上海の新車ナンバー、120万円に高騰のナゾ

ナンバー価格高騰の「主犯」は誰か?

中国の大都市はどこもマイカーの増加で深刻な渋滞に悩んでおり、さまざまな対策を実施している。上海市では2002年、車を新規購入する際のナンバープレートの入札制度が全国に先駆けて導入され、制度そのものは市民の間に完全に定着している。

上海市政府の説明によると、この制度は正確にはナンバープレートの入札ではなく、「市民が自家用車で道路を走る権利」に対する入札である。その権利を取得した証明として車のナンバープレートが交付される建前だ。いずれにしてもこのプレートがないと道路を走ることができない。渋滞対策であると同時に市政府の収入を増やそうという一種の「ぜいたく税」的な側面も強かった。
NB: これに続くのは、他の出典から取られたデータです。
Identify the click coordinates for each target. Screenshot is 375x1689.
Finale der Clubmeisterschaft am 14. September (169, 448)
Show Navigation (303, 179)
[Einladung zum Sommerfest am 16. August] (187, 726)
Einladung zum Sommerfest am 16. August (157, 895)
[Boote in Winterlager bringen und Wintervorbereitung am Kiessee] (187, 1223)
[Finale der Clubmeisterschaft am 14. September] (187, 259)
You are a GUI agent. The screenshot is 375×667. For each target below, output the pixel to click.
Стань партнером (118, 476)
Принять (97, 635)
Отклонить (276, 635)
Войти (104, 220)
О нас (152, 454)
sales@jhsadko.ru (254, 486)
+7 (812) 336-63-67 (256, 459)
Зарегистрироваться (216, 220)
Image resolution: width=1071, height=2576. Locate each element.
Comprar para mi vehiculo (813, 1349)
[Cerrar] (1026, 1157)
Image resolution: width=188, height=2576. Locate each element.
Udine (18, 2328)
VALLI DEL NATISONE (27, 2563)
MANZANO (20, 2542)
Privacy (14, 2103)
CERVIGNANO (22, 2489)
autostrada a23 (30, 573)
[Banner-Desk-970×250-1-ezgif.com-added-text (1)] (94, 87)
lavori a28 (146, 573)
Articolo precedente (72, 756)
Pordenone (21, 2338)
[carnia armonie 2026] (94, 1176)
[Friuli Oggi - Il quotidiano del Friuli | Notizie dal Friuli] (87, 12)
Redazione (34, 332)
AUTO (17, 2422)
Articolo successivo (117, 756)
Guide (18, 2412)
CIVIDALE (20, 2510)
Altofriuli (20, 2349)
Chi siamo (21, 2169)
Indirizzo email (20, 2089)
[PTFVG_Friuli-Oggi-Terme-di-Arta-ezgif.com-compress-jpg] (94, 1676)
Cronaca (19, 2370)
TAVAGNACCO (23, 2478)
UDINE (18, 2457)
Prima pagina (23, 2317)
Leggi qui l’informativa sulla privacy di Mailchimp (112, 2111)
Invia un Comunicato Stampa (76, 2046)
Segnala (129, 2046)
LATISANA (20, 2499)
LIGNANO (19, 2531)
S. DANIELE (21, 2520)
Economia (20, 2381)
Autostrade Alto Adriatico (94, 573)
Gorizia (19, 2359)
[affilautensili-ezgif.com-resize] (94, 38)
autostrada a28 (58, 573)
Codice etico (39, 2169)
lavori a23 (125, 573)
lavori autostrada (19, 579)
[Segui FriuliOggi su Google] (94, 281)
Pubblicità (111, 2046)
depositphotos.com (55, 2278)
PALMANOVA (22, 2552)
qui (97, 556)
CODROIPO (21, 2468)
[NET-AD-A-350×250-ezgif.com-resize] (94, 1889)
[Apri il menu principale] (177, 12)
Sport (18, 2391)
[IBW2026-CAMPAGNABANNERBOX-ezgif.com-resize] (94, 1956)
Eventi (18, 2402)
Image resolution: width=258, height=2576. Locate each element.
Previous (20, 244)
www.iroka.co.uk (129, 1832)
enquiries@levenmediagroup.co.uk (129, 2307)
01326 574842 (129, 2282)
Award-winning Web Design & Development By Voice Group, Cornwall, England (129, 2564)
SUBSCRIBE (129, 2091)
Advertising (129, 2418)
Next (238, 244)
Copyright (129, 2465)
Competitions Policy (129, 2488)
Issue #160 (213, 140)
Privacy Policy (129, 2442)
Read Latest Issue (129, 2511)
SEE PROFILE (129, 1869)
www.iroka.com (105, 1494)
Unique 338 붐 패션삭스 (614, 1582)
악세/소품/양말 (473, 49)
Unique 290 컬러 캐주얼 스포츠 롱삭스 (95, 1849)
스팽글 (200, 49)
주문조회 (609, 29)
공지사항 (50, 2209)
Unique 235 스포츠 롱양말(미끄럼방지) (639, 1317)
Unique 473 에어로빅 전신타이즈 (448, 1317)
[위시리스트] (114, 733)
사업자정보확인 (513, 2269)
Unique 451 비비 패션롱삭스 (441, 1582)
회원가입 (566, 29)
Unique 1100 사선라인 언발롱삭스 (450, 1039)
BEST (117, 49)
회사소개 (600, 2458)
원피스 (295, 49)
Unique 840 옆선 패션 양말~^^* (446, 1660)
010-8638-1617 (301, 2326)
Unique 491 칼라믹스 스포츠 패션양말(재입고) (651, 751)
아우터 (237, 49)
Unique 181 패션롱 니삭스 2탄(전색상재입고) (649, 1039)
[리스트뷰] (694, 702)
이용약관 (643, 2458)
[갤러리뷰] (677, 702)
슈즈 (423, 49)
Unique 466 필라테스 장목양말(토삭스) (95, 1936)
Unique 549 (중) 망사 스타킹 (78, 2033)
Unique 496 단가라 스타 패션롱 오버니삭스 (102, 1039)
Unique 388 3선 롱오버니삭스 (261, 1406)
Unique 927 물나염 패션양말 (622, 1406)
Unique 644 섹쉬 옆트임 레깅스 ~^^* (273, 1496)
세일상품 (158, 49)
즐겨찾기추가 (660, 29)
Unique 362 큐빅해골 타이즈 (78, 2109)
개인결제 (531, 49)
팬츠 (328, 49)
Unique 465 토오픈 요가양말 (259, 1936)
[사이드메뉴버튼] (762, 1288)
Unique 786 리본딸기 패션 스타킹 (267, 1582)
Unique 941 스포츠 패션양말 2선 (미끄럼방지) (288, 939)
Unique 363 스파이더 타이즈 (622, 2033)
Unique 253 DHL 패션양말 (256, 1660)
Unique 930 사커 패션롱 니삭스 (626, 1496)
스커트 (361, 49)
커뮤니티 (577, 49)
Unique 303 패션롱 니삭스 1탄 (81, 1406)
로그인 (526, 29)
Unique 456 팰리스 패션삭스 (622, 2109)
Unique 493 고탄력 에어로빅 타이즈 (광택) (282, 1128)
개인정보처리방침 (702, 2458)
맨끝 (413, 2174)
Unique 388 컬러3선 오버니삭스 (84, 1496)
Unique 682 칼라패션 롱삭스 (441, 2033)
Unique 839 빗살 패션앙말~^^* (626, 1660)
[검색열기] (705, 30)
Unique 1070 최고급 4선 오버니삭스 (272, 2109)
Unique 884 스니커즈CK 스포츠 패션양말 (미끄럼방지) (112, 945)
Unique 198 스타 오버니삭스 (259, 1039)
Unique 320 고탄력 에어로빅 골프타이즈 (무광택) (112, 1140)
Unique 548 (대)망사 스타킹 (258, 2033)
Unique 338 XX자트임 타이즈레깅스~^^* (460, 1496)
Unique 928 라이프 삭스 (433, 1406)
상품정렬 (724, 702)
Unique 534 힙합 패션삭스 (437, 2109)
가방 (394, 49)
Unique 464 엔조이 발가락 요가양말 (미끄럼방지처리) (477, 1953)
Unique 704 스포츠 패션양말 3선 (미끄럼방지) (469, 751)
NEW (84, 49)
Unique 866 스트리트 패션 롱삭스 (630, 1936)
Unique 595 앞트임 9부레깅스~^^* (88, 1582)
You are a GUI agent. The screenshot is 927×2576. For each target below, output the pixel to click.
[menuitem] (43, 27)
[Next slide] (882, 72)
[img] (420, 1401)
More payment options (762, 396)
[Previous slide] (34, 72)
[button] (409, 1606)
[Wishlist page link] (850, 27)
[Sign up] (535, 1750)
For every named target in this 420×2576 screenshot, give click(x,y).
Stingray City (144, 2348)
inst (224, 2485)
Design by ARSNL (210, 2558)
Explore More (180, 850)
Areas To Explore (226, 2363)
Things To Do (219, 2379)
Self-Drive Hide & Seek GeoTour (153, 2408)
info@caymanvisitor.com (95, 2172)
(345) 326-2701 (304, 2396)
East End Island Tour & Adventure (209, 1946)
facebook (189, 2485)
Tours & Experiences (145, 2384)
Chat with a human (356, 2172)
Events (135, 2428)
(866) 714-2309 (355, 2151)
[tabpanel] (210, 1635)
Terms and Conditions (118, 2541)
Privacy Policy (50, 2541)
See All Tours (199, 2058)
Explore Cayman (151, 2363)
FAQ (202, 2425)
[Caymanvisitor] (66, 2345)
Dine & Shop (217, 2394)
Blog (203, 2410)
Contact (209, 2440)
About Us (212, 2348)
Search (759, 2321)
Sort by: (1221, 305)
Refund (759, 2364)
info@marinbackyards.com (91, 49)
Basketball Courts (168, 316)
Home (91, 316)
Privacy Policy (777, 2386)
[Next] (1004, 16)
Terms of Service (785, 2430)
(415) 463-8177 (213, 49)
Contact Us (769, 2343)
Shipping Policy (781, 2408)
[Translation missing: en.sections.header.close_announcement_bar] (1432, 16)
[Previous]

導入当初の平均落札価格は1万元台だったが、市民の所得向上とともに着実に上昇、2003年には3万元台、2004年4万元台、2007年5万元台に達し、その後は多少の上下はありつつも、おおむね5万~6万元台前半で推移していた。

昨年末から落札価格が にわかに急上昇

ところが昨年12月、落札価格はにわかに上昇を始め、同月の平均は6万8900元と過去最高を記録。さらに翌2013年1月には7万5332元と一気に上昇、2月には8万3571元と立て続けに最高値を更新して初の8万元の大台に乗った。

過去数年にわたって高値とはいえ比較的安定していたナンバー価格が、いきなり急上昇したことに市民は驚き、ネット上では“犯人探し”の議論が始まった。その結果、ナンバー価格高騰の「主犯」はこれまで運転手付きの公用車を事実上使い放題だった高級公務員であるとの見方がネット世論の大勢を占めた。

中国では日本でいえば町や村に相当するレベルの末端の行政単位や共産党の下部組織、警察、軍などでも、ある程度の部門の責任者クラスであれば公用車が支給されているのが普通である。運転手付きの車に乗ることが一種のステータスであり、社会的な「格」を表すとの感覚は強い。こうした公用車は本来、公務のために使うべきもののはずだが、中国では事実上、野放し状態で「自分個人の車」として私用や家族の用にも供されていたのが実態だ。